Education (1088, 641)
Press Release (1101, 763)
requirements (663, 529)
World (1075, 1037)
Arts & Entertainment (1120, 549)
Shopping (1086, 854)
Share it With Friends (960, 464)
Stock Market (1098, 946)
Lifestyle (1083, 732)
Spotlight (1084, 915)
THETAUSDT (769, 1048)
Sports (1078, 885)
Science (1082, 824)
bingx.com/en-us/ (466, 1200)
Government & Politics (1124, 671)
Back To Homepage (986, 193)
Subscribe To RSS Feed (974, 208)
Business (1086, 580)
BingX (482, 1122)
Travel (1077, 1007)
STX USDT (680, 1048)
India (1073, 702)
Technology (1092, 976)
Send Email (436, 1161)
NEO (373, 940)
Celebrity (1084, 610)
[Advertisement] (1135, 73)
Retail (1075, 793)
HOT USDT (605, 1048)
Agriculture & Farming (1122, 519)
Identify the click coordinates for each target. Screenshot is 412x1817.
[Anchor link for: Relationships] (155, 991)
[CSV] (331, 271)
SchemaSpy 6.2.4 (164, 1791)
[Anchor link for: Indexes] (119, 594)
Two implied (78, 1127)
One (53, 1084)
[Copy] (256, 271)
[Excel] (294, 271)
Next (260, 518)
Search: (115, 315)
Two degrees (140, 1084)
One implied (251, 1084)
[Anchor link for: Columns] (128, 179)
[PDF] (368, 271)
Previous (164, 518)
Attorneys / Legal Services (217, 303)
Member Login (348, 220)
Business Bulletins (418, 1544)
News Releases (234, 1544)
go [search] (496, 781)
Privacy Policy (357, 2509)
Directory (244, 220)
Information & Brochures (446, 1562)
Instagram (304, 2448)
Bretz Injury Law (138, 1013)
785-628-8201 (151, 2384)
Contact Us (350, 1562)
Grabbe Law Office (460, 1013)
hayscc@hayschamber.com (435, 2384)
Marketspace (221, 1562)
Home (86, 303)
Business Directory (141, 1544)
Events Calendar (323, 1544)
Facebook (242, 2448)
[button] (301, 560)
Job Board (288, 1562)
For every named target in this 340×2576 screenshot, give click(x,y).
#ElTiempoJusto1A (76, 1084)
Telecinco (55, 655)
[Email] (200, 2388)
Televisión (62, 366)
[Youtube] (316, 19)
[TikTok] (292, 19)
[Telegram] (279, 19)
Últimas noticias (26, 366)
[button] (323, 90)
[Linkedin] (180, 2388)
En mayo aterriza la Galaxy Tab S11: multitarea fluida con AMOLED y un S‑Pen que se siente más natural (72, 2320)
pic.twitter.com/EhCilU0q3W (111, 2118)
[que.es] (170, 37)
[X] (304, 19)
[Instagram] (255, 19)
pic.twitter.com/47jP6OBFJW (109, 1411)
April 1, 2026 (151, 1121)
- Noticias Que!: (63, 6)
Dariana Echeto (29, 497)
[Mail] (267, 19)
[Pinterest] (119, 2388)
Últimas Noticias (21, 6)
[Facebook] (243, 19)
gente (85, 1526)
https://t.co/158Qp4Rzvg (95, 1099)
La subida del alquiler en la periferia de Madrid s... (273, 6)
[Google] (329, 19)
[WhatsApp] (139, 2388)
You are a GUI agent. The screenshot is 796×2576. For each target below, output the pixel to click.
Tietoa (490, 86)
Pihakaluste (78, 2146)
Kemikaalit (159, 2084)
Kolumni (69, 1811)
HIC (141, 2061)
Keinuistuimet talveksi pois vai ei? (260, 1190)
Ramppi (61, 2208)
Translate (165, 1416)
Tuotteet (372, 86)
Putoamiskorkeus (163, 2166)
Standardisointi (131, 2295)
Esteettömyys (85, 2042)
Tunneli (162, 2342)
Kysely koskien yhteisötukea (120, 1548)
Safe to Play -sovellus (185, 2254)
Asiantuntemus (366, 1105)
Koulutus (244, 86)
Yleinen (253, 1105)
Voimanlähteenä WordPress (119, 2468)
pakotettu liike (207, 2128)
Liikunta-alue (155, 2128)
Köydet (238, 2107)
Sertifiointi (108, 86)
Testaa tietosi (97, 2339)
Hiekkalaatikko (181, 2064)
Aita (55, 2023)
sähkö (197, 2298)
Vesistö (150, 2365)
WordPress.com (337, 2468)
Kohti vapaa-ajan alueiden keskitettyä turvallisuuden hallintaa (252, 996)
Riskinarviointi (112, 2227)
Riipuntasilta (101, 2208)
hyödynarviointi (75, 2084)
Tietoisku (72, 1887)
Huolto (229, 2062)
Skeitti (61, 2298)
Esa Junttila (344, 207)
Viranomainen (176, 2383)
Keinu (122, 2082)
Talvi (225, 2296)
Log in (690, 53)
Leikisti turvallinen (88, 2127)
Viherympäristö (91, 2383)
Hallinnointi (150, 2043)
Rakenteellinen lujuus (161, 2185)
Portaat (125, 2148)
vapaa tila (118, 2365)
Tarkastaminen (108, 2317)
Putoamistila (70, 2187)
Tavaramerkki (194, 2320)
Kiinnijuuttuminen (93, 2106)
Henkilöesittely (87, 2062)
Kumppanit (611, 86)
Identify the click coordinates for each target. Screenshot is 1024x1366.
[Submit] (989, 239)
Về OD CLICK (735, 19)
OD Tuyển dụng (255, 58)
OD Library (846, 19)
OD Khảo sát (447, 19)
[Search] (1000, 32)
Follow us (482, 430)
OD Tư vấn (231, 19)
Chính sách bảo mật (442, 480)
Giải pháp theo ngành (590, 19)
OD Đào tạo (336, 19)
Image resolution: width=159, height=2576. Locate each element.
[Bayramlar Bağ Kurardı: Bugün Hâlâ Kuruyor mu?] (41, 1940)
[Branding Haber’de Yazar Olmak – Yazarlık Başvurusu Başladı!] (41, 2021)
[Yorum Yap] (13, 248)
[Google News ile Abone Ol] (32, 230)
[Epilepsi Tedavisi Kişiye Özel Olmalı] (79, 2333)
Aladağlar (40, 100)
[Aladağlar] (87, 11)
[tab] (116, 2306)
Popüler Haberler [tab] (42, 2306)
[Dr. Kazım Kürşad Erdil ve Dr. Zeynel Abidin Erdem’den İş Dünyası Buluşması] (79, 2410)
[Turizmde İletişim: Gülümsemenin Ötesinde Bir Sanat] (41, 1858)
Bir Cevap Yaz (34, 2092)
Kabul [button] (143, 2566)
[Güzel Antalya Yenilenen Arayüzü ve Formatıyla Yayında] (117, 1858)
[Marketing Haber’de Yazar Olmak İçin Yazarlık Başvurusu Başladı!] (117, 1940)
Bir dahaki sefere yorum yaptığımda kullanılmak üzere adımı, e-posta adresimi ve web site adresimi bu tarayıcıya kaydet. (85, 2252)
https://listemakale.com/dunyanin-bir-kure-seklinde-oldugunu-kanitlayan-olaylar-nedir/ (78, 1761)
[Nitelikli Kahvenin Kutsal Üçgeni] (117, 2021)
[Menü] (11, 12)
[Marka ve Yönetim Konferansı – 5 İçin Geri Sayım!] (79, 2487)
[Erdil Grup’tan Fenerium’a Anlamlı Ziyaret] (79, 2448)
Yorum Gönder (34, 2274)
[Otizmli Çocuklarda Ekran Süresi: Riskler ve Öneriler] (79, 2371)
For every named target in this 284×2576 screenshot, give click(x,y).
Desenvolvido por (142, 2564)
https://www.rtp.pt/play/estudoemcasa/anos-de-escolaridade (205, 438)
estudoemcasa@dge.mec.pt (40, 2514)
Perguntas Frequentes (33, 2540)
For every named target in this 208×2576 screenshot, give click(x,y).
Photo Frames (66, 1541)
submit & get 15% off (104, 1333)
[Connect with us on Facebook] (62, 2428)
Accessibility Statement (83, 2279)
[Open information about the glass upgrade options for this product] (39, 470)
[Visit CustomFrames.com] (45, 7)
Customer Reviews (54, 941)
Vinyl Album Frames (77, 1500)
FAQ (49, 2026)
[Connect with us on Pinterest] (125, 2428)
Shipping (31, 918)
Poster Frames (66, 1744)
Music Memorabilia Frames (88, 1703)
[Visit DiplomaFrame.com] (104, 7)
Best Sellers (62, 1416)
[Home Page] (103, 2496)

════

WORK ORDER -
What is needed is every line from the start of the entries through the line containing "pic.twitter.com/47jP6OBFJW (109, 1411)", returned word for word and nothing else.

EXERCISE OUTPUT -
Education (1088, 641)
Press Release (1101, 763)
requirements (663, 529)
World (1075, 1037)
Arts & Entertainment (1120, 549)
Shopping (1086, 854)
Share it With Friends (960, 464)
Stock Market (1098, 946)
Lifestyle (1083, 732)
Spotlight (1084, 915)
THETAUSDT (769, 1048)
Sports (1078, 885)
Science (1082, 824)
bingx.com/en-us/ (466, 1200)
Government & Politics (1124, 671)
Back To Homepage (986, 193)
Subscribe To RSS Feed (974, 208)
Business (1086, 580)
BingX (482, 1122)
Travel (1077, 1007)
STX USDT (680, 1048)
India (1073, 702)
Technology (1092, 976)
Send Email (436, 1161)
NEO (373, 940)
Celebrity (1084, 610)
[Advertisement] (1135, 73)
Retail (1075, 793)
HOT USDT (605, 1048)
Agriculture & Farming (1122, 519)
Identify the click coordinates for each target. Screenshot is 412x1817.
[Anchor link for: Relationships] (155, 991)
[CSV] (331, 271)
SchemaSpy 6.2.4 (164, 1791)
[Anchor link for: Indexes] (119, 594)
Two implied (78, 1127)
One (53, 1084)
[Copy] (256, 271)
[Excel] (294, 271)
Next (260, 518)
Search: (115, 315)
Two degrees (140, 1084)
One implied (251, 1084)
[Anchor link for: Columns] (128, 179)
[PDF] (368, 271)
Previous (164, 518)
Attorneys / Legal Services (217, 303)
Member Login (348, 220)
Business Bulletins (418, 1544)
News Releases (234, 1544)
go [search] (496, 781)
Privacy Policy (357, 2509)
Directory (244, 220)
Information & Brochures (446, 1562)
Instagram (304, 2448)
Bretz Injury Law (138, 1013)
785-628-8201 (151, 2384)
Contact Us (350, 1562)
Grabbe Law Office (460, 1013)
hayscc@hayschamber.com (435, 2384)
Marketspace (221, 1562)
Home (86, 303)
Business Directory (141, 1544)
Events Calendar (323, 1544)
Facebook (242, 2448)
[button] (301, 560)
Job Board (288, 1562)
For every named target in this 340×2576 screenshot, give click(x,y).
#ElTiempoJusto1A (76, 1084)
Telecinco (55, 655)
[Email] (200, 2388)
Televisión (62, 366)
[Youtube] (316, 19)
[TikTok] (292, 19)
[Telegram] (279, 19)
Últimas noticias (26, 366)
[button] (323, 90)
[Linkedin] (180, 2388)
En mayo aterriza la Galaxy Tab S11: multitarea fluida con AMOLED y un S‑Pen que se siente más natural (72, 2320)
pic.twitter.com/EhCilU0q3W (111, 2118)
[que.es] (170, 37)
[X] (304, 19)
[Instagram] (255, 19)
pic.twitter.com/47jP6OBFJW (109, 1411)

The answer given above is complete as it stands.